§ Written exercise: Extend the passage on course design with new writing that follows on from its last line.
Source extract start
Here are some questions to consider when designing a course. Exploring these questions should help you develop a detailed course plan.
The questions are organized into the five interrelated areas of the model depicted below: Intended Learning Outcomes, Context, Content, Teaching Methods, and Assessment Methods. Course evaluation processes should inform ongoing design decisions as should your philosophy of teaching and learning. Feel free to enter the model wherever it makes sense to you. For each area, keep in mind how your answers mesh with and help you to identify your overarching intended learning outcomes for the course. Also, consider the interrelationships among the five components. For example, if you respond to the course evaluation by changing one component, you should double check your overall course design to ensure that your plans are still realistic and achievable.
Figure 1: Model of the components of course design. Source: Ellis, D., Light, T., & Pryde, K. (1999). TRACE Course Design Workshop. University of Waterloo.
Source extract end
Excerpted data start
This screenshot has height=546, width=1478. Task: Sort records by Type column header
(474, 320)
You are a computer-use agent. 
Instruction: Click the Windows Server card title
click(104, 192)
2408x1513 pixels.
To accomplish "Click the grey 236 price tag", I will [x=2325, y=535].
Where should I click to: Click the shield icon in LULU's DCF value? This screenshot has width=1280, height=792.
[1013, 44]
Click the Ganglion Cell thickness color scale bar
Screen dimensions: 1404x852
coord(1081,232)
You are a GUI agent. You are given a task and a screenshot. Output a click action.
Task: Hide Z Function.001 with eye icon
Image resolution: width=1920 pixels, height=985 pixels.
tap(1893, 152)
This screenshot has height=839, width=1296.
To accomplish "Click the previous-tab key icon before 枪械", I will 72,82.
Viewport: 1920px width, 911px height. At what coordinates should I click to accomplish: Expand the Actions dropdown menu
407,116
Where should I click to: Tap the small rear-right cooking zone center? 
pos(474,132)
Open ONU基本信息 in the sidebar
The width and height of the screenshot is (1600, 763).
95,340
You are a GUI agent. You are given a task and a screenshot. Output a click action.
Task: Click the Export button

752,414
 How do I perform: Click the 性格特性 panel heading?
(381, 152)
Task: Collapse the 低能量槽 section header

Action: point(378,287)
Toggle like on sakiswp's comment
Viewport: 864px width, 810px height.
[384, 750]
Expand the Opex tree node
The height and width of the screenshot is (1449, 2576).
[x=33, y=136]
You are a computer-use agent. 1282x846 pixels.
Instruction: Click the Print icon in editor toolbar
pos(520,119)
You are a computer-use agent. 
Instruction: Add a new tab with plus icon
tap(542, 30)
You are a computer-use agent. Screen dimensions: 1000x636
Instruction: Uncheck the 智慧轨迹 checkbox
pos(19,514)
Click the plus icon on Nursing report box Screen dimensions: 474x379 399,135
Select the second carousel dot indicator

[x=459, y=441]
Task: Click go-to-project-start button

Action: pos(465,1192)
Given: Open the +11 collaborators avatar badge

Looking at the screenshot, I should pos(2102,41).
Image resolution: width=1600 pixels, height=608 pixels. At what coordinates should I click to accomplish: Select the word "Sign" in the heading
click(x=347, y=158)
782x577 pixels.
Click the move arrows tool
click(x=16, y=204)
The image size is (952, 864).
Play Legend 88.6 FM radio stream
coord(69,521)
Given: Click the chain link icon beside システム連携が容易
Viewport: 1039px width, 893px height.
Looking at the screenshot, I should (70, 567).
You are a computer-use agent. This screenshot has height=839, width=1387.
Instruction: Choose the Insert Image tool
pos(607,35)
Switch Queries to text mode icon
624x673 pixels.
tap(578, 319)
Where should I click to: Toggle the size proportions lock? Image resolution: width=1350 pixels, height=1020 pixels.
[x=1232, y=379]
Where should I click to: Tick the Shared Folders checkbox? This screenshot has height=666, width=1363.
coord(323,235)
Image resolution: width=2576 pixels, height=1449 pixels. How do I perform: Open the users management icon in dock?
Excerpted data end
§ Response to this task:
Intended Learning Outcomes
Identifying and articulating intended learning outcomes is key to successful course planning. To identify the learning outcomes for a course, consider what you want your students to leave the course knowing, thinking, feeling, and/or able to do. List four to six main outcomes and be as specific as possible. The time you spend identifying and articulating the outcomes can pay off in many ways. It can mean less time spent selecting and/or designing assessment tools and can result in a well-designed course with integrated outcomes, content, teaching methods, and assessment methods. Best of all, if you are very clear about the outcomes you want your students to achieve, the more likely they are to attain them.
- Are the intended learning outcomes reasonable given the contextual issues?
- How well do my content and methods work to ensure that students can achieve the learning outcomes? What could I change to improve the fit?
- What learning outcomes outside of course content do I have (i.e., writing skills, presentation skills)? Are my outcomes theory-based and/or skill-based?
- Are the learning outcomes specific, attainable, and measurable?
- Which (aspects of the) learning outcomes are essential?
There are many contextual issues that will affect how you shape your course. You should take time to think about who you will be teaching, how your course fits within their studies, and about the facilities and resources that you have access to as an instructor.
- Who are my students (i.e., age range, program of study, year of study, experience)?
- What are their interests? What are their needs? What are their goals?
- What are their expectations of this course? Of me?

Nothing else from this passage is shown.